▸ **TASK STATEMENT**: Beginning at the line that includes "Screenshot is 1470x956." in the entries below, print each line exactly as it appears, through the last one.

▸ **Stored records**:
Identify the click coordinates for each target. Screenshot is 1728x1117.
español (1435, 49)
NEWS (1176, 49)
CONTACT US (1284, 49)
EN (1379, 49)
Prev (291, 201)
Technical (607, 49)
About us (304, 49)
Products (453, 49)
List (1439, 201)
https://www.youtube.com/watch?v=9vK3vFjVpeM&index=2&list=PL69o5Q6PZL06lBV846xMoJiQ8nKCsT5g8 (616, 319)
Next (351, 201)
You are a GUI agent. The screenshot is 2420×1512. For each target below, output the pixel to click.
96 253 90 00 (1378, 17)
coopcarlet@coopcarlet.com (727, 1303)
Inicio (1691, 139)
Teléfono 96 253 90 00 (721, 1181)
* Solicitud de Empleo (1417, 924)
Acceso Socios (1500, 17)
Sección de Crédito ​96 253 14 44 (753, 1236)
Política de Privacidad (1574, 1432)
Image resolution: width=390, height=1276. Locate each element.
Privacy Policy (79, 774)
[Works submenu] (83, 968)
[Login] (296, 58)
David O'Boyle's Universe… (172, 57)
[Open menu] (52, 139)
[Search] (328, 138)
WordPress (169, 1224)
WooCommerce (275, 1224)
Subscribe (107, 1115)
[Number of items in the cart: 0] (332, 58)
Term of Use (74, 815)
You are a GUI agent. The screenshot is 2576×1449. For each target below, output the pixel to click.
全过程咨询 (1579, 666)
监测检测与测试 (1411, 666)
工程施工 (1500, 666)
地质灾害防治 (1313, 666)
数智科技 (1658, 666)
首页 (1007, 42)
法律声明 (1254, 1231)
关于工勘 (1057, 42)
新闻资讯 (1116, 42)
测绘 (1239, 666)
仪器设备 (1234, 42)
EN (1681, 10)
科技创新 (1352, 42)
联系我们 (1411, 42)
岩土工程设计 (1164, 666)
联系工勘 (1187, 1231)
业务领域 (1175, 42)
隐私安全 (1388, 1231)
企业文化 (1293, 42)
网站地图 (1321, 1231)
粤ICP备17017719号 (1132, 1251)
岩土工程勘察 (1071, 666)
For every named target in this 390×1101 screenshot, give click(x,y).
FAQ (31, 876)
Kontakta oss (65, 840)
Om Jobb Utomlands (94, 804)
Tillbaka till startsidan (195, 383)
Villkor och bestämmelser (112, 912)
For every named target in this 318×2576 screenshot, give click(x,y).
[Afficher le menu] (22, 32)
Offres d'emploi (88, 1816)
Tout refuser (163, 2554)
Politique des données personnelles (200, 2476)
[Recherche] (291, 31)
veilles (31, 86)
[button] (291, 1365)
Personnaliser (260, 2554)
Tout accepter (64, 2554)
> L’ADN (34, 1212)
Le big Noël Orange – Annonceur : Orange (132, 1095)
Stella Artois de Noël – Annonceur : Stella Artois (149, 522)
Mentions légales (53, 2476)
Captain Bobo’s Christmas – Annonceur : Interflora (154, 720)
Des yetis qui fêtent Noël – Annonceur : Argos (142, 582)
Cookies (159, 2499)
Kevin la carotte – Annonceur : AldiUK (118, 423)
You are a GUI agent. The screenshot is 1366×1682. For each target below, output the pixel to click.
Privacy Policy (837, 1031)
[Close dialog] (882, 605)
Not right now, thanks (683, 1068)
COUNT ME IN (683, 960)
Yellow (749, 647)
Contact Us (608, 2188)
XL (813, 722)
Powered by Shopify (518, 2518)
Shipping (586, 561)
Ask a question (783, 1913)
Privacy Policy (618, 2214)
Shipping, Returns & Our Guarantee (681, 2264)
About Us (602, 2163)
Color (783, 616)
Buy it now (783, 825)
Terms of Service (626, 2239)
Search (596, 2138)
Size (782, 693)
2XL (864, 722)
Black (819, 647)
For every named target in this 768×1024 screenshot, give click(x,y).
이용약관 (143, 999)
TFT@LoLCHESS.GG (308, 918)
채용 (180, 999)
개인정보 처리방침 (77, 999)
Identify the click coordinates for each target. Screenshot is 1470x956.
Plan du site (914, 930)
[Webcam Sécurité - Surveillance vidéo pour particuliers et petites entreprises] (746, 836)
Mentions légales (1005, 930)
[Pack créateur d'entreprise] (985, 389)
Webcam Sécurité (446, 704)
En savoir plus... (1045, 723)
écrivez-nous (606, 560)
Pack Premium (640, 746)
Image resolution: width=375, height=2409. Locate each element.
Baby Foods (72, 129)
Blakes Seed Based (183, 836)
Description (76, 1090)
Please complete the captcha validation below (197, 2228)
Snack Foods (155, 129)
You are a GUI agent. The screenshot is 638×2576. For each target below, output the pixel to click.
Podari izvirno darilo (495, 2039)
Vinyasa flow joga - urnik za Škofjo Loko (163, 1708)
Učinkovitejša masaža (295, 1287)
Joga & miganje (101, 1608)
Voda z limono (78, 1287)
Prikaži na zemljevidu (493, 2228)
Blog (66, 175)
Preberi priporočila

▸ **ANSWER AREA**:
Identify the click coordinates for each target. Screenshot is 1470x956.
Plan du site (914, 930)
[Webcam Sécurité - Surveillance vidéo pour particuliers et petites entreprises] (746, 836)
Mentions légales (1005, 930)
[Pack créateur d'entreprise] (985, 389)
Webcam Sécurité (446, 704)
En savoir plus... (1045, 723)
écrivez-nous (606, 560)
Pack Premium (640, 746)
Image resolution: width=375, height=2409. Locate each element.
Baby Foods (72, 129)
Blakes Seed Based (183, 836)
Description (76, 1090)
Please complete the captcha validation below (197, 2228)
Snack Foods (155, 129)
You are a GUI agent. The screenshot is 638×2576. For each target below, output the pixel to click.
Podari izvirno darilo (495, 2039)
Vinyasa flow joga - urnik za Škofjo Loko (163, 1708)
Učinkovitejša masaža (295, 1287)
Joga & miganje (101, 1608)
Voda z limono (78, 1287)
Prikaži na zemljevidu (493, 2228)
Blog (66, 175)
Preberi priporočila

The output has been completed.